By Matt Sledge | | November 10, 2021

For years as a member of the New Orleans City Council, Jason Williams fought against budget increases requested by former District Attorney Leon Cannizzaro, while questioning his leadership and financial stewardship.

Ten months after Williams became district attorney, the tables were turned as he asked the council for $2.2 million more in funding than what the city has proposed.

Williams’ appearance at a budget hearing Wednesday was a homecoming of sorts for the former at-large council member. But it also included a verbal skirmish against City Councilmember Jay Banks, who questioned why Williams had changed his tune about office funding. Banks is up for re-election Saturday for his District B seat against three opponents, including one endorsed by Williams.

Williams wants $9.3 million for the District Attorney’s Office from the city for his 2022 budget, compared to the $7 million allocation proposed by Mayor Latoya Cantrell, which is nearly the same as the city contribution before the pandemic scrambled its finances. He says the extra money will go toward hiring additional prosecutors and investigators, paying settlements for wrongful convictions and other expenses.

Either amount would represent a significant step up from the $5.4 million in city funding for the District Attorney’s Office that Williams approved in his waning days on the City Council, before his Jan. 11 inauguration as DA. Back then, the pandemic was forcing the city into austerity mode, and Williams was castigating Cannizzaro — who declined to seek re-election — on the campaign trail.

As the city’s budget outlook brightened, Williams’ office received an extra $1.4 million for 2021.

Williams also receives money from the state and federal grants. Overall, he requested a total $15.8 million in revenue next year.

Williams says the extra funds will go toward an office that has undergone a transformation. Williams said he’s helped throw out 48 wrongful convictions, stopped using Louisiana’s harsh habitual offender statute and refused more cases that shouldn’t go to trial.

Williams’ biggest ask is for $1.2 million in confirmed and anticipated settlements for civil lawsuits, including one involving fake subpoenas and several alleging wrongful convictions.

“There are remaining civil lawsuits and liabilities that still pose a constant threat,” Williams said.

Williams is also asking for $419,000 to hire six more prosecutors for his trials division, which has been vexed by turnover. As of earlier this month, the division had 28 assistant district attorneys.

Banks was skeptical of Williams’ shift. “When you were sitting here, you told your predecessor that there was a tremendous amount of fat to be trimmed,” he said. “You’re asking for more money now. So does that fat no longer exist?”

Williams said that he has gotten rid of overpaid staffers employed by Cannizzaro and boosted the pay of crucial lower-level employees.

“When we got here, we found bloated middle management, people making close to $200,000 a year who were not setting foot in court,” Williams said. “We found an investigations division that was almost larger than the trials division, but was not investigating or closing any cold cases.”

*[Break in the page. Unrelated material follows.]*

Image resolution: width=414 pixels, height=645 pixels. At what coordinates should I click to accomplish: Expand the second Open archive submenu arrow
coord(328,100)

The back-and-forth went beyond budget lines. Banks questioned Williams over his transfer of juveniles charged with homicide to adult court, which went against Williams’ campaign pledge and has angered progressives. He also asked whether a project to tackle cold-case homicides was better left to police and brought up a Metropolitan Crime Commission report alleging that Williams has dismissed too many cases.

“I’m trying to understand,” Banks said. “When you dismiss a case, does it mean that the police were negligent?”

Williams said his decisions weren’t a knock on cops. Rather, it could indicate that there wasn’t enough evidence for a conviction, a suspect was in the “throes of addiction” when they committed a crime and was a good candidate for diversion, or a victim in a case didn’t want to go forward with prosecution, he said.

From other corners, Williams got a warmer welcome. City Council President Helena Moreno, a political ally, said she looked forward to discussing with Williams and other legal system leaders a comprehensive program to tackle domestic violence.

Williams’ budget request includes $300,000 for a specialized human trafficking and domestic violence unit, which would include two investigators, two prosecutors, counselors and housing for survivors, according to his budget presentation.